Originaire de l’Ohio et installé·e à Oakland, en Californie, l’artiste Maria BC a dévoilé son processus créatif au fil des ans et des albums. En 2022, son premier album Hyaline a marqué la folk ambiante avec ses sonoritées envoûtantes. Un an plus tard, iel a poussé sa formule vaporeuse vers des horizons de plus en plus soignés avec Spike Field, tout en affutant sa voix singulière issue d’une formation classique de mezzo-soprano.
Caisse du soir
Pour Marathon, paru le 26 février, Maria BC puise dans ses souvenirs d’enfance. Le titre de l’album fait référence à la station-service au bout de la rue où iel a grandi, symbole à la fois de départ, de voyage et de retour. Porté par une urgence sourde, Marathon explore la persévérance comme manière de survivre au temps, à l’épuisement et aux catastrophes intimes ou environnementales, à travers une matière sonore brute, tendue et profondément vivante. Chaque morceau dévoile des personnages marqués par l’injustice et la désillusion, que Maria BC enveloppe pourtant d’une voix sereine et de mélodies élégantes, empêchant l’atmosphère menaçante de les engloutir. Album de textures et de nuances, Marathon se révèle davantage à chaque écoute : la profondeur des guitares et son atmosphère singulière donnent à ces chansons, nourries de souvenirs et d’une ardeur mélancolique, une portée presque intemporelle.

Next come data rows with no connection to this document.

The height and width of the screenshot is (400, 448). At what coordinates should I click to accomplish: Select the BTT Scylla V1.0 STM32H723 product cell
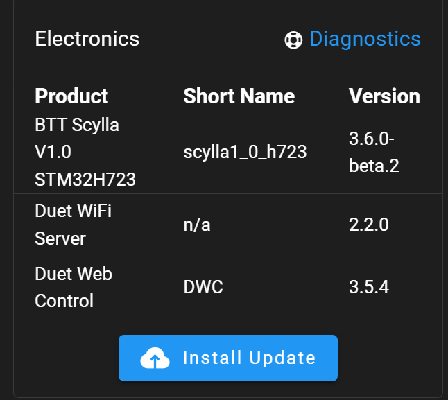(x=85, y=152)
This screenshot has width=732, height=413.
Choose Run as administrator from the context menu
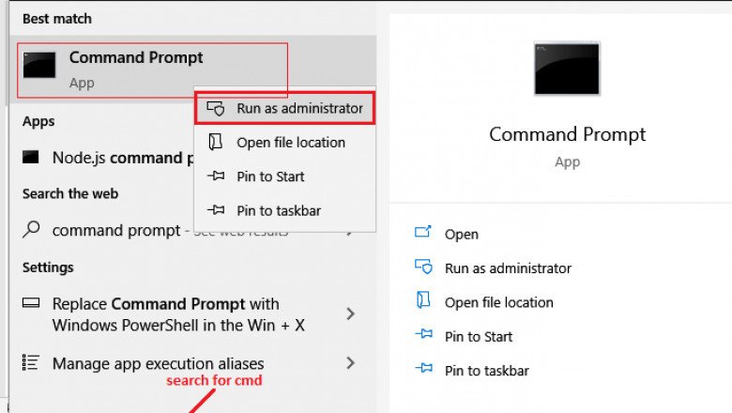[x=298, y=109]
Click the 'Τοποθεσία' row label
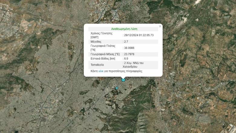The width and height of the screenshot is (236, 133). coord(98,65)
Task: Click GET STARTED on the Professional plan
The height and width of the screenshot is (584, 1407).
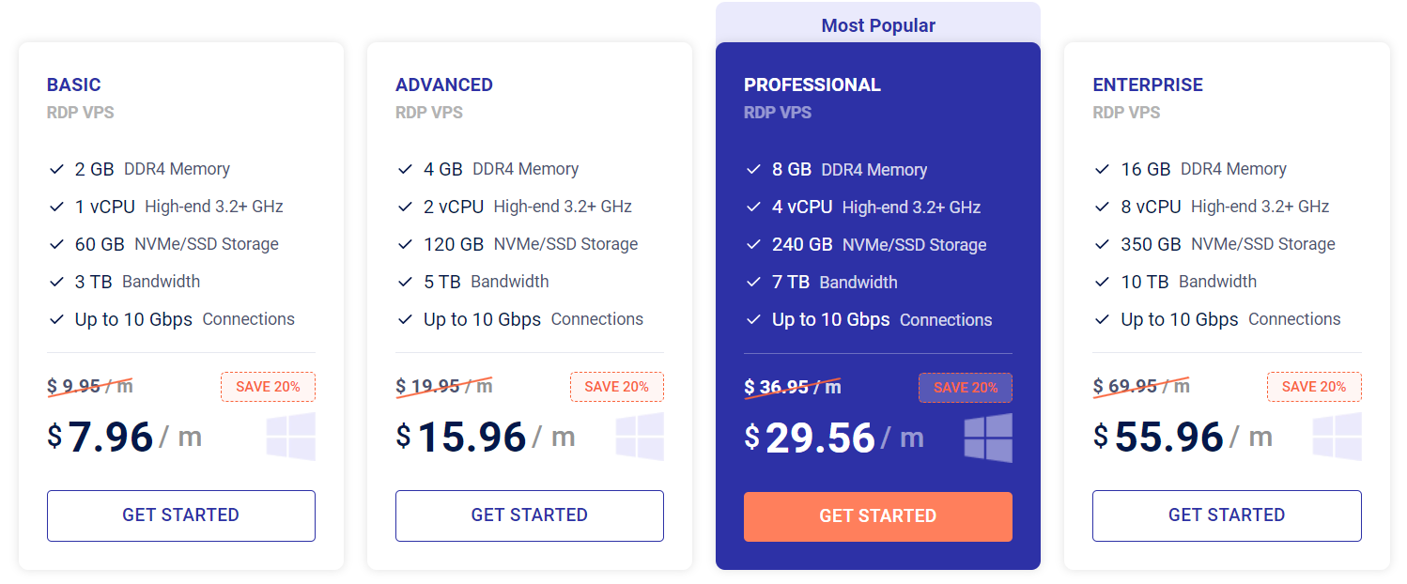Action: 877,516
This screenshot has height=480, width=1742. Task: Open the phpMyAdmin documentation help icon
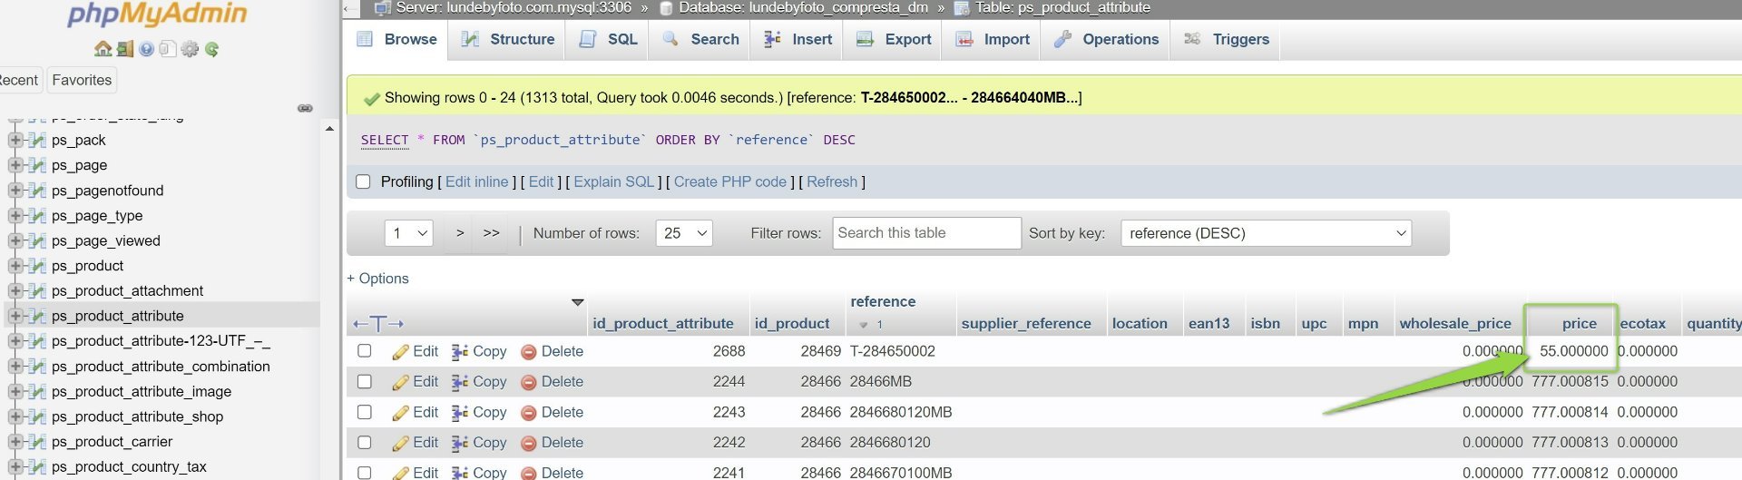coord(146,49)
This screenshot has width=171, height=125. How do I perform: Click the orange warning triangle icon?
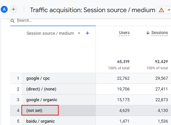(161, 10)
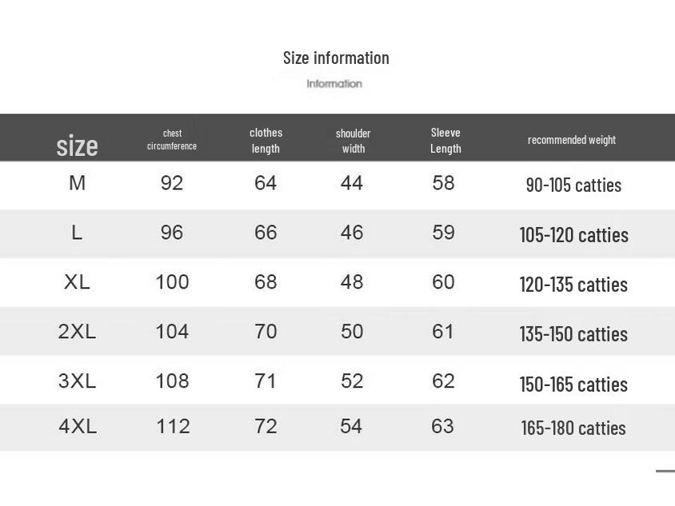Click the size column header
This screenshot has width=675, height=506.
pos(77,145)
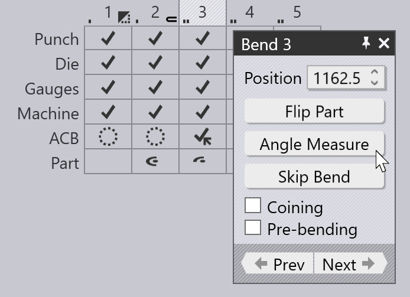This screenshot has width=410, height=297.
Task: Decrease Position value with down arrow
Action: tap(375, 83)
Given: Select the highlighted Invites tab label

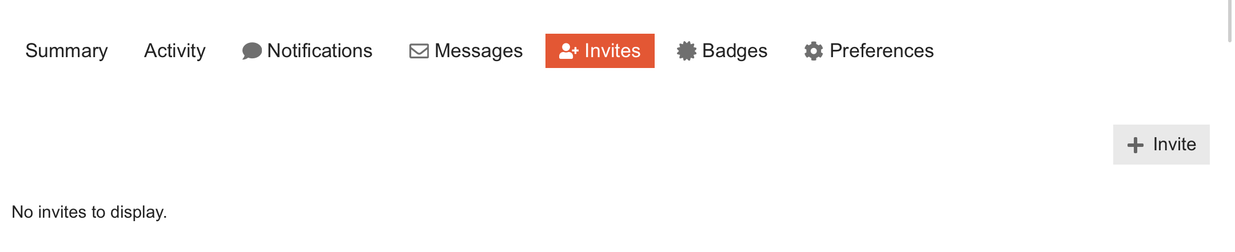Looking at the screenshot, I should [612, 51].
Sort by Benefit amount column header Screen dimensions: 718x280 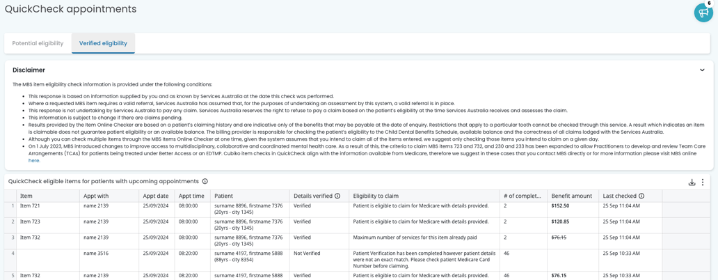click(x=571, y=196)
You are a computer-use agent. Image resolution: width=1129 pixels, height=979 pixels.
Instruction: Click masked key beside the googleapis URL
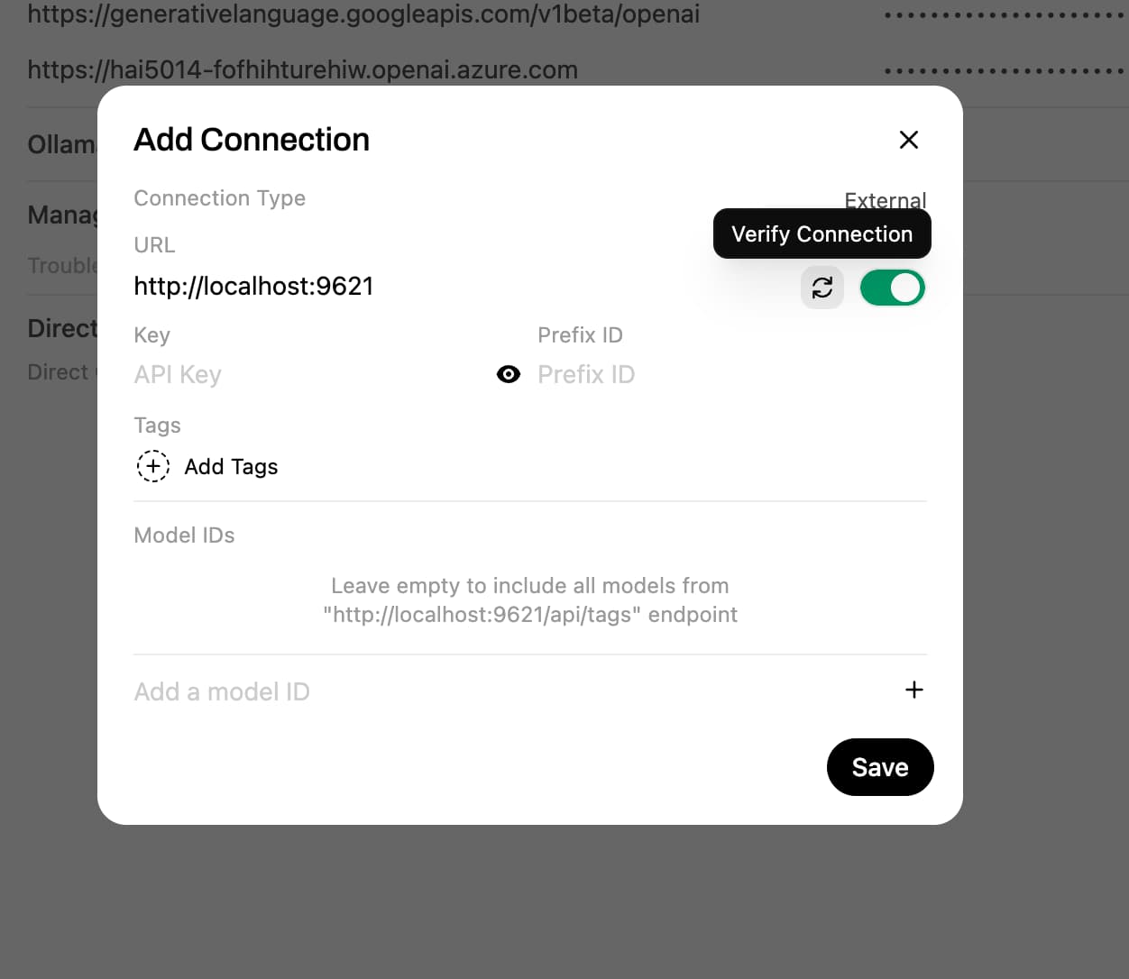coord(1003,15)
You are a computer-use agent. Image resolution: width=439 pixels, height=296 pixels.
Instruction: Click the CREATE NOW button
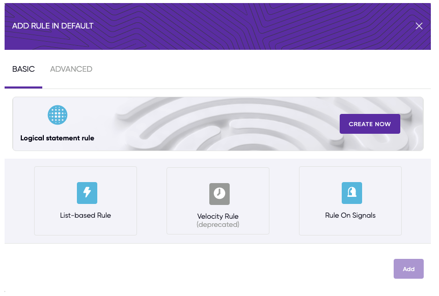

À travers ses treize chansons, Marathon emporte son auditorat au milieu de sujets difficiles, tout en transmettant l’espoir en la connexion, l’intimité et l’interférence. L'artiste transmet son souffle, ses réflexions, fait découvrir ses personnages portés par une palette sonore allant de chansons acoustiques aériennes à des morceaux glitchy et distordus qui canalisent le chaos et la désillusion, tout en conservant une ligne directrice dans les paroles.